-- Text provided follows --

Smell My Hair
“The coffee hits the spot,” I said, exhaling contentment after polishing off my omelette.
”Have a rough night?” Dad wheezed over the oxygen hose hanging from his nostrils.
He dropped his fork, lowered a shaking right hand to pick it up, but clanked it back to the plate. He furrowed his brow in mock surprise and frustration at fumbling twice. The small cafe hopped with the din of discussion and movement of patrons and waitresses. No one even paused.
”Not really. I got enough shut eye,” I said, picking up his fork, shoveling some scrambled eggs on the end and returning it to his hand. He looked at me and nodded thanks.
“Just running low on fuel today, I guess. This sure helps,” I whistled while blowing over the steaming cup to cool it down enough for a sip.
A hand rolled over my right shoulder. I turned to see my wife’s smiling face.
”Hi, Pop pop,” she greeted my father before bending over to plant a soft kiss on me. She and my daughter arrived late to breakfast this morning after running an errand. I turned around to face her.
”Smell my hair,” I asked her.
”What? You want me to what?”
”Smell my hair,” I reiterated.
“Uh, why?”
”Just smell it.”
My wife bent down close to my forehead, raised up as if she put her face too close to a flame, came back in again and sniffed.
Okay,” she said, her eyes wide with caution. “What am I supposed to be smelling?”
“Well, when I was getting ready this morning, I put toothpaste in my hair instead of gel.”
Everyone at our table looking at us either chuckled or mumbled disbelief. Done with me for a while, my wife moved to the other end of the table to sit with the girls to chat.
”Well, why did you do that, son?” Dad laughed
”Dementia. I have no idea. I go into the kitchen and forget why I’m there, forget the names of people I’ve known for years. I catch myself doing crazy things like that more and more often. Early on-set Alzheimer’s, maybe? It’s irrational, I know but sometimes, I wonder.”

-- Text provided concluded --

▶ Work order 1
Name every food or drink mentioned in the story about the narrator's hair.
▶ Work order 2
In the story about the narrator's hair, why did the wife and daughter get to breakfast late?
Use only the story about the hair to respond.

-- Data extracts follows --

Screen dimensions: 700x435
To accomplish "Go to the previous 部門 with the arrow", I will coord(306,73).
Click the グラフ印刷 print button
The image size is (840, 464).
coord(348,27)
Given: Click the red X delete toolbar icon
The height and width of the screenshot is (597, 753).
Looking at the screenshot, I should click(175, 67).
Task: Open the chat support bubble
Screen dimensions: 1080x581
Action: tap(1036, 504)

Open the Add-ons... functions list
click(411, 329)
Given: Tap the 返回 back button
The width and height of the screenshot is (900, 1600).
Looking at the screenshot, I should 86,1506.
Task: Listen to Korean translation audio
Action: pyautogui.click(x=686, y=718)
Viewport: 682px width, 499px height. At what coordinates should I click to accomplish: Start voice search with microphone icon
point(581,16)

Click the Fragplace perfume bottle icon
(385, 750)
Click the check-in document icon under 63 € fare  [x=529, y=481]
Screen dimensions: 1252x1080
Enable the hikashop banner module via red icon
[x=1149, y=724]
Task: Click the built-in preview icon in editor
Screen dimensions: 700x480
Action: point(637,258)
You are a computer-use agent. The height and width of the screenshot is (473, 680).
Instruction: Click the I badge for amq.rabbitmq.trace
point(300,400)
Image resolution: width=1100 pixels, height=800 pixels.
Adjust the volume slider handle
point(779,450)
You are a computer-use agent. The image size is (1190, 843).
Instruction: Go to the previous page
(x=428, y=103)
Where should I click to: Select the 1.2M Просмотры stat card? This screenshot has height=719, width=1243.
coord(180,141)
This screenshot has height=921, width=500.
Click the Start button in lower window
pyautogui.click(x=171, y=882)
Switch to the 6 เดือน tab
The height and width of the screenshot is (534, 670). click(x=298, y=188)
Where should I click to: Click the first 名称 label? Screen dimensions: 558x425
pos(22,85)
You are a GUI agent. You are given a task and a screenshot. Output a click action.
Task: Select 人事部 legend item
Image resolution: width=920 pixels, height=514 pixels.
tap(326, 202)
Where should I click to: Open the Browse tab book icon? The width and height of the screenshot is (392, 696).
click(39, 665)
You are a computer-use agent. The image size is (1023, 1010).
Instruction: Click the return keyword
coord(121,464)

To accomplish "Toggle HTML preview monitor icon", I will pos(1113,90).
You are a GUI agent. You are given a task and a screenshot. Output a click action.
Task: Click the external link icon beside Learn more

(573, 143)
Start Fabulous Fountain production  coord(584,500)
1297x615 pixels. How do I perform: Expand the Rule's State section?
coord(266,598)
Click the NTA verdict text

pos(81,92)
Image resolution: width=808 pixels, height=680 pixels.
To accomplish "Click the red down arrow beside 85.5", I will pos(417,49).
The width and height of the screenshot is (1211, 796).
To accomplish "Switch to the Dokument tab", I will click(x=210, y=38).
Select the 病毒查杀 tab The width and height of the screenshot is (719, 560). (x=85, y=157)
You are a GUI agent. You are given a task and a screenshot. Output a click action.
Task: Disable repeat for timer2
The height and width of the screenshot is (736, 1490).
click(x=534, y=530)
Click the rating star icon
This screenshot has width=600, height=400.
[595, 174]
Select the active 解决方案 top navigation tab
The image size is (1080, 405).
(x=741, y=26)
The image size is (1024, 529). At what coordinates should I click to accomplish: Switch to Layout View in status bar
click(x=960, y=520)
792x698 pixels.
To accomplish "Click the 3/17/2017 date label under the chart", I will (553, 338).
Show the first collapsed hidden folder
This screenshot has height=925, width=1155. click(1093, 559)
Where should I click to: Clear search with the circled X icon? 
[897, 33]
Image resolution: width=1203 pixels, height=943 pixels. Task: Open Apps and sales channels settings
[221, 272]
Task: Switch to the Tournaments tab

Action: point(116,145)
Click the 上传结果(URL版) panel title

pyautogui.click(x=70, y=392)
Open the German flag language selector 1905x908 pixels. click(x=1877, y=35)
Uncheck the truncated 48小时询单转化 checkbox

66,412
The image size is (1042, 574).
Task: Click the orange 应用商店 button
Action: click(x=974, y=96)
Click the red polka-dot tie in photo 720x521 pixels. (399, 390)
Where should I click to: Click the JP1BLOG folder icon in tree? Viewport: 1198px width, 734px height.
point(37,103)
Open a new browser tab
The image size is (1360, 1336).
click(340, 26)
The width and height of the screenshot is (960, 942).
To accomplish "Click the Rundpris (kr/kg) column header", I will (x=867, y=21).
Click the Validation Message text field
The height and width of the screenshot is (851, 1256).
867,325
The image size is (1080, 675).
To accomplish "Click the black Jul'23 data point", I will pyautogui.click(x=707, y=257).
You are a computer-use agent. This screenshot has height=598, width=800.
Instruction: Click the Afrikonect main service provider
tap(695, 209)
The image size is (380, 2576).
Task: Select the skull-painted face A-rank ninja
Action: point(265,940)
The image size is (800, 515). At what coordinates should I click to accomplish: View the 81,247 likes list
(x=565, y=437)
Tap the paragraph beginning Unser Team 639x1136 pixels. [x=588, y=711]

-- Data extracts concluded --

▶ Expected answer 1
Coffee, omelette, scrambled eggs

▶ Expected answer 2
They had been running an errand.